Suppose $F_{p^k}$ is a finite field. If $F_{p^{nk}}$ is some extension field, then the primitive element theorem tells us that $F_{p^{nk}}=F_{p^k}(\alpha)$ for some $\alpha$, whose minimal polynomial is thus an irreducible polynomial of degree $n$ over $F_{p^k}$.

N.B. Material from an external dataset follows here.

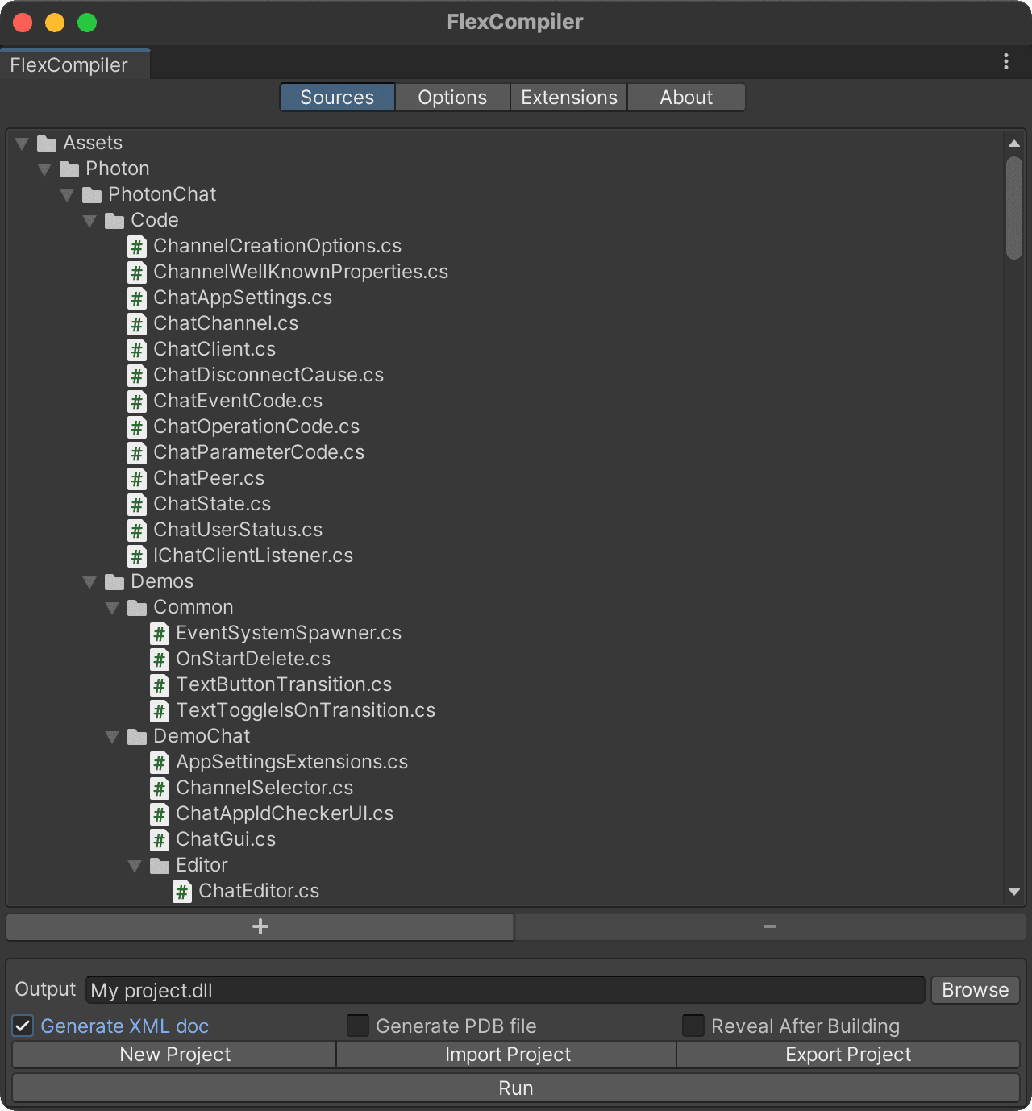Collapse the Assets root folder arrow

(x=22, y=144)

Is there an alternative to showing that irreducible polynomials of arbitrary degree $n$ exist over $F_{p^k}$, without resorting to the primitive element theorem?

Answer 1

A very simple counting estimation will show that such polynomials have to exist. Let $q=p^k$ and $F=\Bbb F_q$, then it is known that $X^{q^n}-X$ is the product of all irreducible monic polynomials over$~F$ of some degree$~d$ dividing $n$. The product$~P$ of all irreducible monic polynomials over$~F$ of degree strictly dividing $n$ then certainly divides the product over all strict divisors$~d$ of$~n$ of $X^{q^d}-X$ (all irreducible factors of$~P$ are present in the latter product at least once), so that one can estimate $$ \deg(P)\leq\sum_{d\mid n, d\neq n}\deg(X^{q^d}-X)\leq\sum_{i<n}q^i=\frac{q^n-1}{q-1}<q^n=\deg(X^{q^n}-X), $$ so that $P\neq X^{q^n}-X$, and $X^{q^n}-X$ has some irreducible factors of degree$~n$.

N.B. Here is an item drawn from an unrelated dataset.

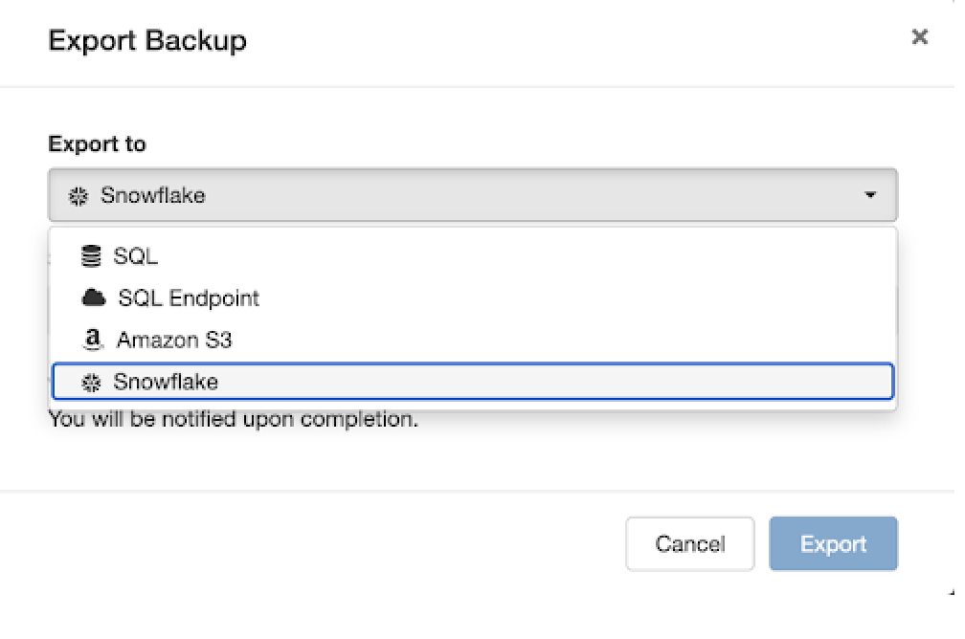
Task: Click the Amazon logo icon in the list
Action: (92, 340)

I should add that by starting with all $q^n$ monic polynomials of degree $n$ and using the inclusion-exclusion principle to account recursively for the reducible ones among them, one can find the exact number of irreducible polynomials over $F$ of degree $n$ to be $$ \frac1n\sum_{d\mid n}\mu(n/d)q^d, $$ which is a positive number by essentially the above argument (since all values of the Möbius function $\mu$ lie in $\{-1,0,1\}$ and $\mu(1)=1$). A quick search on this site did turn up this formula here and here, but I did not stumble upon an elementary and general proof not using anything about finite fields, although I gave one here for the particular case $n=2$. I might well have overlooked such a proof though.